Automobile sind im Grunde Fetische, als etwas was an geronnenem Willen/ Einsatz aus dem (oft entfremdeten) Arbeitsprozess übrig bleibt.
Die Industrie dahinter nützt diese verzweifelte Suche nach verbliebener (verständlicher,..) Suche nach Sinnfindung brutal aus, um ebensolche >Trostobjekte anzubieten, mit denen die sonstige, ausgeprägte Gewaltherrschaft noch zu ertragen wäre/ ist.
Fetischprodukte (wie etwa nach Klassen ausdifferenzierte „automobile Vielfalt“, .) sollen suggerieren, dass das komplett fremdbestimmte (Über-) Leben in Ausrichtung daran, ideale Lebensbedingung sei und bieten dafür kompensatorische Hilfsmittel dies unterstützend, in diverser Produktform ausgerichtet, an.

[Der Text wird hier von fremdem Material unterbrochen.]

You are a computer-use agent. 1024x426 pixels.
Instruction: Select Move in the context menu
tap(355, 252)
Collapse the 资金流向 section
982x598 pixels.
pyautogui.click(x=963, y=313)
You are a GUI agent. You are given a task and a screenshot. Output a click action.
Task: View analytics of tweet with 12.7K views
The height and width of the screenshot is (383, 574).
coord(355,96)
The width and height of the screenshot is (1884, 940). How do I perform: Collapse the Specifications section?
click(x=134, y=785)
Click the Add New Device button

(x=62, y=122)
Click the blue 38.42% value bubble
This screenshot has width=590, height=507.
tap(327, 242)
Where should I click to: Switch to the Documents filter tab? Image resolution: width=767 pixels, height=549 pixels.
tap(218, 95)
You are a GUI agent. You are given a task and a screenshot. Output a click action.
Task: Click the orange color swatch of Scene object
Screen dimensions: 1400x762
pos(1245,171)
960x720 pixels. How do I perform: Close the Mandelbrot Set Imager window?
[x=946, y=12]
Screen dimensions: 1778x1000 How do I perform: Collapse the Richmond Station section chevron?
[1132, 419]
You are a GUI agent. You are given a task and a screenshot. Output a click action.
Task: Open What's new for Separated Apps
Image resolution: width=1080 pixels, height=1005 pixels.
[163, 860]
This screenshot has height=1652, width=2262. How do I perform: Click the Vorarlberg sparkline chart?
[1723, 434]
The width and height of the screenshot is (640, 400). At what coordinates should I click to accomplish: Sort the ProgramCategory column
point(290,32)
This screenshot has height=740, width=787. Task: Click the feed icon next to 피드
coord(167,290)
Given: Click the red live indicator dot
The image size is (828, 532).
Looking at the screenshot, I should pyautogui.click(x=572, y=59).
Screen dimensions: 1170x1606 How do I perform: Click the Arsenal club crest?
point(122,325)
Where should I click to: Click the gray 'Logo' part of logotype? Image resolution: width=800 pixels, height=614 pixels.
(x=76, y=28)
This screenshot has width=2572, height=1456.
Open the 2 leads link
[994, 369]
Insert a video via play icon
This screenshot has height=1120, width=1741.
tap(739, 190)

Die darin geronnene Arbeitsleistung, das sonstige Stillhalten soll sich (möglichst,...) darin spiegeln.
Es wird also für Platzhalter gearbeitet, anstatt sich in der konkreten wie auch notwendigen gemeinsam tätigen Zielvorstellungen zu verwirklichen, und darin echte Freude und Bestätigung zu finden.
Diese Fetischproduktion steigt mit der Unfreiheit in der Arbeitswelt (der Untertanen,..), da der Mensch auch minimale Sinnfindung benötigt und sei es im (meist überflüssigen, ..) auch Status orientierten, Konsum. (-Rausch?)
Wenn „meine“ natürliche >Lebenskraft nicht fremd bestimmt veräussert, mir entzogen wäre, bräuchte ich daher keine/ weniger Fetische, um das zu kompensieren!?
(Luxuskonsum der (10 % - igen) Oberschichten gestaltet sich ähnlich aber differenzierter.)
Und warum wird so vehement auf das „Vergnügen“ nach dem Kauf insistiert, doch eher, weil es „vorher“ keines gab,..!
Auch weil harte, fremd erzwungene Zuarbeit erst Bedürfnisse und Sucht nach vergnüglicher Erfüllung „danach“ erzeugt und dazu als Kompensation für nicht gelebtes, „befreites“ Leben in echter Lebendigkeit angeboten wird.
Unterdrückung der Lebensäusserungen, der eigenen, massiv gedämpften Lebendigkeit, (etwa in Anpassung an diese fremde Arbeitswelt, ..) erhöht den Zwang zu Kompensation dessen.
Diese unterdrückende Gesellschaft erzeugt erst den Konsumdruck, der notwendig geworden ist, die Ausbeutung und Entfremdung (als humane Wesen, ..) darin vergessen zu machen.
Das Leben wäre ruhiger und bescheidener, ausgeglichener ohne viele überflüssige, (wie auch ökologische schädliche, ..) Waren und Produkte darin, in einer freieren, selbstbestimmteren Gesellschaft, in der es diesen dauerhaften (zudem werblich fast exponentiell, massiv verstärkten, ..) massiven Druck (zum kompensatorischen „Erlebniskauf, etwa,..) für alle nicht geben würde!